Identification of the mRNA region involved in P1/P2 regulation

The results described above indicate that accumulation of P1β is controlled post-transcriptionally. To identify the part of the mRNA that is responsible for the control, chimeric genes were constructed by swapping the promoter plus 5′-untranslated region (UTR) and/or 3′-UTR regions of the RPP1B and RPP2B genes, which encode the P1β and P2β proteins, respectively, and the resulting genes were cloned in the centromeric plasmids pFL36 and pFL38. Constructs, including the open reading frame (ORF) encoding P1β, were used to transform S.cerevisiae D456, which lacks the genes encoding proteins P1β, P2α and P2β, while constructs including the ORF encoding the P2β protein were introduced into the D567 strain, in which genes encoding proteins P1α, P1β and P2α were disrupted (Table I), yielding the strains indicated in Table II. The P1β and P2β proteins present in these strains were quantified either by inhibition ELISA (Table II) or by western blotting (data not shown); the two methods gave similar results.
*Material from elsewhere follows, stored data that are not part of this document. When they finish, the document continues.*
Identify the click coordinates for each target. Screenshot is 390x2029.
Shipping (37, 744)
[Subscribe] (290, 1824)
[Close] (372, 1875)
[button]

Neither the 5′-UTR nor the 3′-UTR from RPP1B affected the P2β accumulation in D567/122 and D567/121, which was as high as in the control D567/222 strain. Similarly, replacement of RPP1B 5′-flanking sequences by those from RPP2B did not increase the amount of P1β protein in D456/211, the level being similar to that of D456/111. These data indicate that the amount of acidic proteins in the cells extracts is not affected by the flanking regions and is exclusively determined by the gene coding sequence.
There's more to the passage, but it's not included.